[WHAT THE TASK ASKS] Word for word, transcribe every line below.

[EXERCISE MATERIALS — start]

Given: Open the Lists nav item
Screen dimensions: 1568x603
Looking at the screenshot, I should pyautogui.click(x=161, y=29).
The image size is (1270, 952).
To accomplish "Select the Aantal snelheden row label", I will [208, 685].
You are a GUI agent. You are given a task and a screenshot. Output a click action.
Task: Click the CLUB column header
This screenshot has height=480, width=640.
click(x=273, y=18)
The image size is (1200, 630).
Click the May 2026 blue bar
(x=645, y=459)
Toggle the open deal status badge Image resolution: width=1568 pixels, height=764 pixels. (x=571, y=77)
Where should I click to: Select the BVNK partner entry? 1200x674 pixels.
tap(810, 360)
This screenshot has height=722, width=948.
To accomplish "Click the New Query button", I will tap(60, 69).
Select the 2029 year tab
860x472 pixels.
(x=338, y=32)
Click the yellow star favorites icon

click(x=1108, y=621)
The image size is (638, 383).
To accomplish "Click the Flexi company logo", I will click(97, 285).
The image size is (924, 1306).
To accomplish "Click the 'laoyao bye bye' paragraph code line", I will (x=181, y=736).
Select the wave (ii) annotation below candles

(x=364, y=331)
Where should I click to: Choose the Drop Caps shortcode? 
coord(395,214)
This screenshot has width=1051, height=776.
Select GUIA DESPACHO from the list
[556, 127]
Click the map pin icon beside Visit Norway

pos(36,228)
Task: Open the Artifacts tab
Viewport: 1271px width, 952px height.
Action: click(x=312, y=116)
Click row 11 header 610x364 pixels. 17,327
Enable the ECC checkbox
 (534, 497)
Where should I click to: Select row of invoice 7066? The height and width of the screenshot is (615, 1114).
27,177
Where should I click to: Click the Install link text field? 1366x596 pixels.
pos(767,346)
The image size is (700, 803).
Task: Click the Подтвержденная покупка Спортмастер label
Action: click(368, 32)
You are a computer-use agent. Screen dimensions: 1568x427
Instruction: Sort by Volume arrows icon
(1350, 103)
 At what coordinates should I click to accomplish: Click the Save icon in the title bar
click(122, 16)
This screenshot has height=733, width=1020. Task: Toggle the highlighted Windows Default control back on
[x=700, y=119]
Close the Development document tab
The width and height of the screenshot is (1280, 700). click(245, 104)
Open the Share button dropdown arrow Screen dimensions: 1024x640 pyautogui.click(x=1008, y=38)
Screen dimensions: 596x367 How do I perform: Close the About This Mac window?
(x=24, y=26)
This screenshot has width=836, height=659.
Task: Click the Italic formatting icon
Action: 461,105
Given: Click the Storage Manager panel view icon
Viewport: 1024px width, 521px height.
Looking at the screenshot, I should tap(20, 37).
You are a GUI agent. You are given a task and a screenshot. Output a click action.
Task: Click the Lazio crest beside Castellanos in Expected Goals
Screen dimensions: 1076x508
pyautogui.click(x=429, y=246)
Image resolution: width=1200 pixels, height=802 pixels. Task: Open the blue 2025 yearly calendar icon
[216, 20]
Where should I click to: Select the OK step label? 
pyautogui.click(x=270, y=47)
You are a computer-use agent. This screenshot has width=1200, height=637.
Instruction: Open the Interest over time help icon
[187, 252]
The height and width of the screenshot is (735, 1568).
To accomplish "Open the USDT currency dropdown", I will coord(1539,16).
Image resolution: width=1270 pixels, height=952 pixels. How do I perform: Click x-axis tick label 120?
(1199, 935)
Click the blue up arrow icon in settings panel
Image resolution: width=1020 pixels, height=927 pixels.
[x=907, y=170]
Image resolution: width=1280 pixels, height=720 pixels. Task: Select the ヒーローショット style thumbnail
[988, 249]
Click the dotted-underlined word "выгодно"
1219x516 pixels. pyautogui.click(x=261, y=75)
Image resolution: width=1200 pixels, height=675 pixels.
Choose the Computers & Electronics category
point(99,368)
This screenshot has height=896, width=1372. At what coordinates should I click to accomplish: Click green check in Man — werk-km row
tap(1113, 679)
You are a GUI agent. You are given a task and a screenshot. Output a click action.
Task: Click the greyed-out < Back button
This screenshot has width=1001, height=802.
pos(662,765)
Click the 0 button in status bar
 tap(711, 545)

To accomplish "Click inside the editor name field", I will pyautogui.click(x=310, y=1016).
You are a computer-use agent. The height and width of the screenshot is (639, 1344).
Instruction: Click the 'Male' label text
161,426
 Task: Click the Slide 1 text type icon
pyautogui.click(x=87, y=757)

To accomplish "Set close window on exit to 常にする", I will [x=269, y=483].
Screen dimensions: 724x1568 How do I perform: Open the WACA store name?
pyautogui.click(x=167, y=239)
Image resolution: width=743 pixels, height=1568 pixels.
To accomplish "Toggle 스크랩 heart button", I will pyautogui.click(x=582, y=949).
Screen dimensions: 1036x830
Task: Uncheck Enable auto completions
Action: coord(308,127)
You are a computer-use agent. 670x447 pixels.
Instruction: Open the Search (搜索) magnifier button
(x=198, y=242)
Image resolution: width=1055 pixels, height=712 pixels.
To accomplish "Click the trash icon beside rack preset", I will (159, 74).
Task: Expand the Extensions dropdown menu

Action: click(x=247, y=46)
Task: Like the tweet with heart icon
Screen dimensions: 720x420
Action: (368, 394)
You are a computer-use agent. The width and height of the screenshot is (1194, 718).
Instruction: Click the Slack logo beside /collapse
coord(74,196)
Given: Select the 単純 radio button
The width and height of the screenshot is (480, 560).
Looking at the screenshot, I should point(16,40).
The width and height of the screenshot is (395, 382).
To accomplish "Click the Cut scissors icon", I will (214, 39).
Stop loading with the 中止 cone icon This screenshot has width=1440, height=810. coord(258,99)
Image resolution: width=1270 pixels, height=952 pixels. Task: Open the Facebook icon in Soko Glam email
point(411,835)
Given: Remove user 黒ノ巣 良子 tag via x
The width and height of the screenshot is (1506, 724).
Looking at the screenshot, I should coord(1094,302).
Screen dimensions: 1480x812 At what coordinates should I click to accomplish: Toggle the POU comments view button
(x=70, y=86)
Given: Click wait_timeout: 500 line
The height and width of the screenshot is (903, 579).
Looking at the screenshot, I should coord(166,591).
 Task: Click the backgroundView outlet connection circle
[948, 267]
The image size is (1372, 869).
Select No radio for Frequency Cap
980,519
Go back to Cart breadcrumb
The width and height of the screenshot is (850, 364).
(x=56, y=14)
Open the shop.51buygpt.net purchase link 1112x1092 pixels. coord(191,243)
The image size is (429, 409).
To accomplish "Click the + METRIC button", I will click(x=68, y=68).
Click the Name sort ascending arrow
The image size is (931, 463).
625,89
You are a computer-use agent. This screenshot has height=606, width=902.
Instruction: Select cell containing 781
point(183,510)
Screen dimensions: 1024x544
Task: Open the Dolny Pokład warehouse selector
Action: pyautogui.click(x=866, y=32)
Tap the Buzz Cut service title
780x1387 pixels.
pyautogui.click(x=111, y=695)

[EXERCISE MATERIALS — finish]

[TASK SOLUTION]
Given: Open the Lists nav item
Screen dimensions: 1568x603
Looking at the screenshot, I should pyautogui.click(x=161, y=29).
The image size is (1270, 952).
To accomplish "Select the Aantal snelheden row label", I will [208, 685].
You are a GUI agent. You are given a task and a screenshot. Output a click action.
Task: Click the CLUB column header
This screenshot has height=480, width=640.
click(x=273, y=18)
The image size is (1200, 630).
Click the May 2026 blue bar
(x=645, y=459)
Toggle the open deal status badge Image resolution: width=1568 pixels, height=764 pixels. (x=571, y=77)
Where should I click to: Select the BVNK partner entry? 1200x674 pixels.
tap(810, 360)
This screenshot has height=722, width=948.
To accomplish "Click the New Query button", I will tap(60, 69).
Select the 2029 year tab
860x472 pixels.
(x=338, y=32)
Click the yellow star favorites icon

click(x=1108, y=621)
The image size is (638, 383).
To accomplish "Click the Flexi company logo", I will click(97, 285).
The image size is (924, 1306).
To accomplish "Click the 'laoyao bye bye' paragraph code line", I will (x=181, y=736).
Select the wave (ii) annotation below candles

(x=364, y=331)
Where should I click to: Choose the Drop Caps shortcode? 
coord(395,214)
This screenshot has width=1051, height=776.
Select GUIA DESPACHO from the list
[556, 127]
Click the map pin icon beside Visit Norway

pos(36,228)
Task: Open the Artifacts tab
Viewport: 1271px width, 952px height.
Action: click(x=312, y=116)
Click row 11 header 610x364 pixels. 17,327
Enable the ECC checkbox
 (534, 497)
Where should I click to: Select row of invoice 7066? The height and width of the screenshot is (615, 1114).
27,177
Where should I click to: Click the Install link text field? 1366x596 pixels.
pos(767,346)
The image size is (700, 803).
Task: Click the Подтвержденная покупка Спортмастер label
Action: click(368, 32)
You are a computer-use agent. Screen dimensions: 1568x427
Instruction: Sort by Volume arrows icon
(1350, 103)
 At what coordinates should I click to accomplish: Click the Save icon in the title bar
click(122, 16)
This screenshot has height=733, width=1020. Task: Toggle the highlighted Windows Default control back on
[x=700, y=119]
Close the Development document tab
The width and height of the screenshot is (1280, 700). click(245, 104)
Open the Share button dropdown arrow Screen dimensions: 1024x640 pyautogui.click(x=1008, y=38)
Screen dimensions: 596x367 How do I perform: Close the About This Mac window?
(x=24, y=26)
This screenshot has width=836, height=659.
Task: Click the Italic formatting icon
Action: 461,105
Given: Click the Storage Manager panel view icon
Viewport: 1024px width, 521px height.
Looking at the screenshot, I should tap(20, 37).
You are a GUI agent. You are given a task and a screenshot. Output a click action.
Task: Click the Lazio crest beside Castellanos in Expected Goals
Screen dimensions: 1076x508
pyautogui.click(x=429, y=246)
Image resolution: width=1200 pixels, height=802 pixels. Task: Open the blue 2025 yearly calendar icon
[216, 20]
Where should I click to: Select the OK step label? 
pyautogui.click(x=270, y=47)
You are a computer-use agent. This screenshot has width=1200, height=637.
Instruction: Open the Interest over time help icon
[187, 252]
The height and width of the screenshot is (735, 1568).
To accomplish "Open the USDT currency dropdown", I will coord(1539,16).
Image resolution: width=1270 pixels, height=952 pixels. How do I perform: Click x-axis tick label 120?
(1199, 935)
Click the blue up arrow icon in settings panel
Image resolution: width=1020 pixels, height=927 pixels.
[x=907, y=170]
Image resolution: width=1280 pixels, height=720 pixels. Task: Select the ヒーローショット style thumbnail
[988, 249]
Click the dotted-underlined word "выгодно"
1219x516 pixels. pyautogui.click(x=261, y=75)
Image resolution: width=1200 pixels, height=675 pixels.
Choose the Computers & Electronics category
point(99,368)
This screenshot has height=896, width=1372. At what coordinates should I click to accomplish: Click green check in Man — werk-km row
tap(1113, 679)
You are a GUI agent. You are given a task and a screenshot. Output a click action.
Task: Click the greyed-out < Back button
This screenshot has width=1001, height=802.
pos(662,765)
Click the 0 button in status bar
 tap(711, 545)

To accomplish "Click inside the editor name field", I will pyautogui.click(x=310, y=1016).
You are a computer-use agent. The height and width of the screenshot is (639, 1344).
Instruction: Click the 'Male' label text
161,426
 Task: Click the Slide 1 text type icon
pyautogui.click(x=87, y=757)

To accomplish "Set close window on exit to 常にする", I will [x=269, y=483].
Screen dimensions: 724x1568 How do I perform: Open the WACA store name?
pyautogui.click(x=167, y=239)
Image resolution: width=743 pixels, height=1568 pixels.
To accomplish "Toggle 스크랩 heart button", I will pyautogui.click(x=582, y=949).
Screen dimensions: 1036x830
Task: Uncheck Enable auto completions
Action: coord(308,127)
You are a computer-use agent. 670x447 pixels.
Instruction: Open the Search (搜索) magnifier button
(x=198, y=242)
Image resolution: width=1055 pixels, height=712 pixels.
To accomplish "Click the trash icon beside rack preset", I will (159, 74).
Task: Expand the Extensions dropdown menu

Action: click(x=247, y=46)
Task: Like the tweet with heart icon
Screen dimensions: 720x420
Action: (368, 394)
You are a computer-use agent. The width and height of the screenshot is (1194, 718).
Instruction: Click the Slack logo beside /collapse
coord(74,196)
Given: Select the 単純 radio button
The width and height of the screenshot is (480, 560).
Looking at the screenshot, I should point(16,40).
The width and height of the screenshot is (395, 382).
To accomplish "Click the Cut scissors icon", I will (214, 39).
Stop loading with the 中止 cone icon This screenshot has width=1440, height=810. coord(258,99)
Image resolution: width=1270 pixels, height=952 pixels. Task: Open the Facebook icon in Soko Glam email
point(411,835)
Given: Remove user 黒ノ巣 良子 tag via x
The width and height of the screenshot is (1506, 724).
Looking at the screenshot, I should coord(1094,302).
Screen dimensions: 1480x812 At what coordinates should I click to accomplish: Toggle the POU comments view button
(x=70, y=86)
Given: Click wait_timeout: 500 line
The height and width of the screenshot is (903, 579).
Looking at the screenshot, I should coord(166,591).
 Task: Click the backgroundView outlet connection circle
[948, 267]
The image size is (1372, 869).
Select No radio for Frequency Cap
980,519
Go back to Cart breadcrumb
The width and height of the screenshot is (850, 364).
(x=56, y=14)
Open the shop.51buygpt.net purchase link 1112x1092 pixels. coord(191,243)
The image size is (429, 409).
To accomplish "Click the + METRIC button", I will click(x=68, y=68).
Click the Name sort ascending arrow
The image size is (931, 463).
625,89
You are a computer-use agent. This screenshot has height=606, width=902.
Instruction: Select cell containing 781
point(183,510)
Screen dimensions: 1024x544
Task: Open the Dolny Pokład warehouse selector
Action: pyautogui.click(x=866, y=32)
Tap the Buzz Cut service title
780x1387 pixels.
pyautogui.click(x=111, y=695)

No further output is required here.